SUPPLIED MATERIAL Start Marker

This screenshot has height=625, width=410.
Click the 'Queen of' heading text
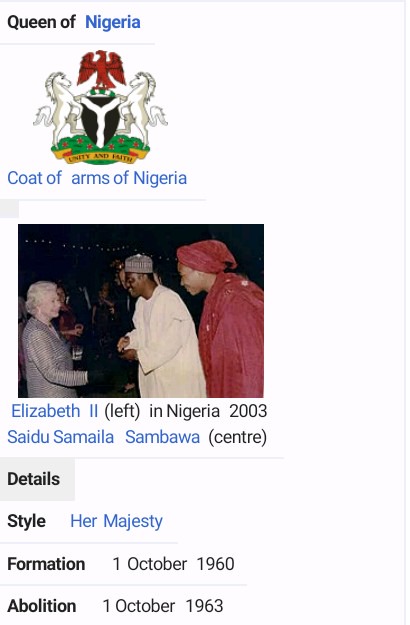click(41, 22)
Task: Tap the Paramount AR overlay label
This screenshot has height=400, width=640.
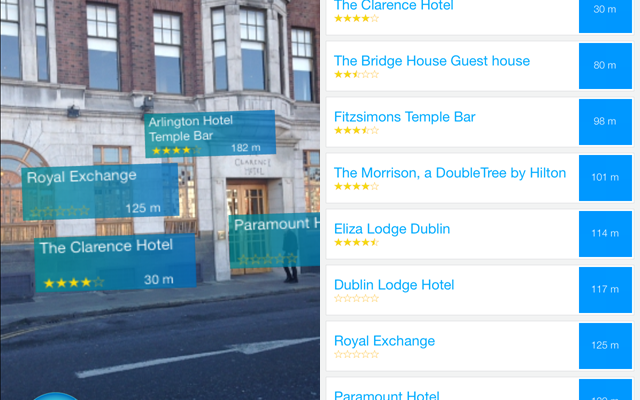Action: tap(274, 241)
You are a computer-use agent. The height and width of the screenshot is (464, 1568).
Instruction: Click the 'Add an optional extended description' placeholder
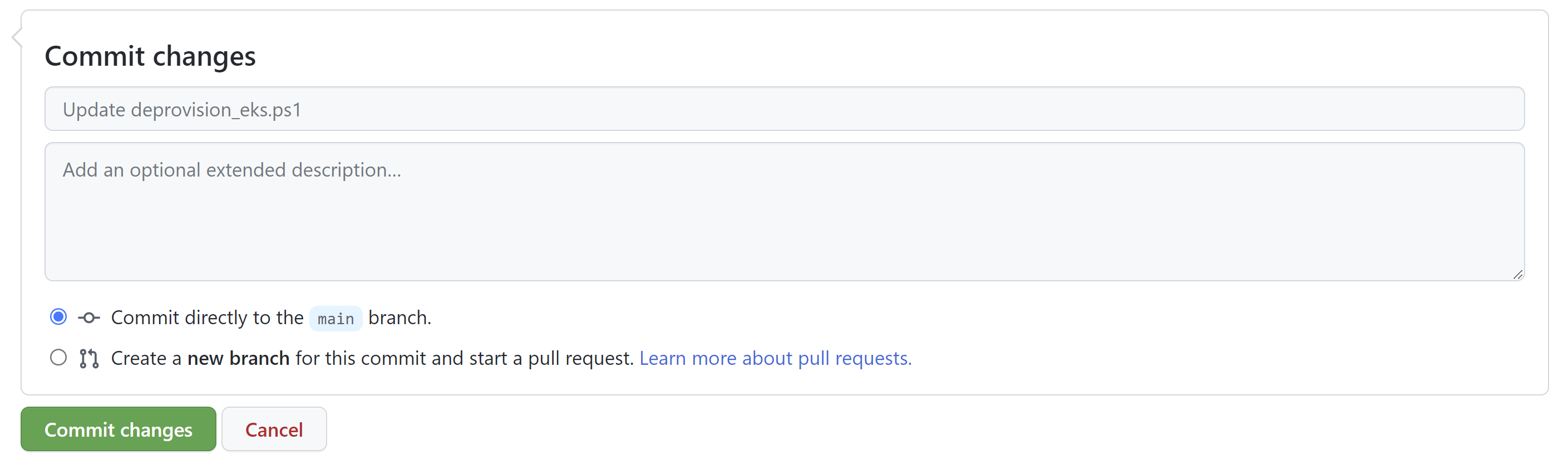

SUPPLIED MATERIAL End Marker

* TASK DETAILS
Copy the records exactly. Skip the images.

* RESULT FOR THIS EXERCISE
This screenshot has height=625, width=410.
Click the 'Queen of' heading text
click(41, 22)
Task: Tap the Paramount AR overlay label
This screenshot has height=400, width=640.
Action: tap(274, 241)
You are a computer-use agent. The height and width of the screenshot is (464, 1568).
Instruction: Click the 'Add an optional extended description' placeholder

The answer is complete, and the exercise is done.